──────── DATA FOR THE TASK ────────

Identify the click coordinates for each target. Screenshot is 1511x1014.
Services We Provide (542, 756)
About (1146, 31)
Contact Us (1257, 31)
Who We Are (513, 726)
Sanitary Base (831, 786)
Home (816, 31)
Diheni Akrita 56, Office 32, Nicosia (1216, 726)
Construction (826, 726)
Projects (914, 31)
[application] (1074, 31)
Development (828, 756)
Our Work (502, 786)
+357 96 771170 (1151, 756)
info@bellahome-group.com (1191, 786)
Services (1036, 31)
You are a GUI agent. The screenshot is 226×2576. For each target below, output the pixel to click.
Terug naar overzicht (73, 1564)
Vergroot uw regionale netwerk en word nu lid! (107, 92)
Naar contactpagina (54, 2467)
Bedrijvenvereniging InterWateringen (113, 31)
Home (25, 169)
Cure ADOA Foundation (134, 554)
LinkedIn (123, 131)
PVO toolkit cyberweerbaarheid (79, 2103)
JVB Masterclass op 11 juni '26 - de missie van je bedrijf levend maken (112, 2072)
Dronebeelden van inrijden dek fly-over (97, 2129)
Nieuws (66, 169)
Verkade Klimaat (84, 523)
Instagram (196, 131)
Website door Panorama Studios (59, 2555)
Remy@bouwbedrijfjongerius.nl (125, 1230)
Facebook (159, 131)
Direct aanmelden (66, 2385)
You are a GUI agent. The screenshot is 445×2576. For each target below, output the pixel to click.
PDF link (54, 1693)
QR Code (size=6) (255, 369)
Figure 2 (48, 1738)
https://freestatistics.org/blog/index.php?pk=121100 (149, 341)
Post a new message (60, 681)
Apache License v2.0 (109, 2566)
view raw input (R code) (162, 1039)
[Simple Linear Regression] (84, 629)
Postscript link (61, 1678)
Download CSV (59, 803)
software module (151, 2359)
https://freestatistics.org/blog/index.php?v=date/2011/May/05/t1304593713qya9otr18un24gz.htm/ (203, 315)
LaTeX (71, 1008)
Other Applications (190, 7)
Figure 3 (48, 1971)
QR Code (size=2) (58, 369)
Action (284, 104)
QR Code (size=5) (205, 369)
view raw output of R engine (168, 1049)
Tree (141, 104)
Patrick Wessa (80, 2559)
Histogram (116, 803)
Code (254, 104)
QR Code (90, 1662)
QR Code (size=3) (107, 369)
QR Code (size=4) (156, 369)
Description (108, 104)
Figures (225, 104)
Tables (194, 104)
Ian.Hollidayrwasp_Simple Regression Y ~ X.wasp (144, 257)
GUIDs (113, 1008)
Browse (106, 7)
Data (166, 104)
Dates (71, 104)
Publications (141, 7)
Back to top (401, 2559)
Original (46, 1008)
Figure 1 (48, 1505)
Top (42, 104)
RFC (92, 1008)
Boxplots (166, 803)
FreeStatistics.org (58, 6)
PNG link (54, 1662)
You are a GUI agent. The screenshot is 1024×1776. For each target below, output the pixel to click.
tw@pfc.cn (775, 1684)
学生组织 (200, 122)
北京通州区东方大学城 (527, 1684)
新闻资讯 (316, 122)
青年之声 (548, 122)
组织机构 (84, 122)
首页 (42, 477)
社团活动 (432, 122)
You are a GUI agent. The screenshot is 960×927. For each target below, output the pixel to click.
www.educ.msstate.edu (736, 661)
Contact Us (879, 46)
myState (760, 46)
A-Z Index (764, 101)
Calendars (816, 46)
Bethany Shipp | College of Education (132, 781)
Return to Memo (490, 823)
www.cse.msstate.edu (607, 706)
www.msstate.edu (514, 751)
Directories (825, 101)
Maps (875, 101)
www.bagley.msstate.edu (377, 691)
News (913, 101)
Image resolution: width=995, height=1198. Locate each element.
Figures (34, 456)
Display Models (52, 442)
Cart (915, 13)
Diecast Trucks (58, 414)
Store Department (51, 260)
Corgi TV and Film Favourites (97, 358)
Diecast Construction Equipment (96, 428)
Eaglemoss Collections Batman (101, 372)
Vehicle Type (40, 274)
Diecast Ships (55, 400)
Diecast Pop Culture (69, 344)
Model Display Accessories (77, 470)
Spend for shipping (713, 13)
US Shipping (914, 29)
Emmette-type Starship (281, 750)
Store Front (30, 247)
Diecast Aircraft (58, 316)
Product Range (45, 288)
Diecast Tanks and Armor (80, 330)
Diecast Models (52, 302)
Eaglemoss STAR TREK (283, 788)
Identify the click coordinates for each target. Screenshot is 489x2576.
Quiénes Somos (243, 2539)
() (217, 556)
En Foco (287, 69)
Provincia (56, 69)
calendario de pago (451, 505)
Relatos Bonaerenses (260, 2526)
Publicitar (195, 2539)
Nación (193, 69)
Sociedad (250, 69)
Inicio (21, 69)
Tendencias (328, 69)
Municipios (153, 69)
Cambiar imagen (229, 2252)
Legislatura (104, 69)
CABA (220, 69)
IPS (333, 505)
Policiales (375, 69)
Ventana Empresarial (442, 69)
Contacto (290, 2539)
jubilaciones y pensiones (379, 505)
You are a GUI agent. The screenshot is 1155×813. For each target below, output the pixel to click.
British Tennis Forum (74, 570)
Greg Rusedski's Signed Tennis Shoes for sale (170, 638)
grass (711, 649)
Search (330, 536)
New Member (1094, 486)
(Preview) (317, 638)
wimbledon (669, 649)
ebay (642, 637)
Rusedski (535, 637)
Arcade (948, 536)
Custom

────────

EXERCISE TASK: Turn the lines from the first one through the line containing "Projects (914, 31)" into a Markdown table with the columns "Row" and "Line." Number each row, and leave out any blank lines.

PROBLEM SOLUTION:
| Row | Line |
|---|---|
| 1 | Identify the click coordinates for each target. Screenshot is 1511x1014. |
| 2 | Services We Provide (542, 756) |
| 3 | About (1146, 31) |
| 4 | Contact Us (1257, 31) |
| 5 | Who We Are (513, 726) |
| 6 | Sanitary Base (831, 786) |
| 7 | Home (816, 31) |
| 8 | Diheni Akrita 56, Office 32, Nicosia (1216, 726) |
| 9 | Construction (826, 726) |
| 10 | Projects (914, 31) |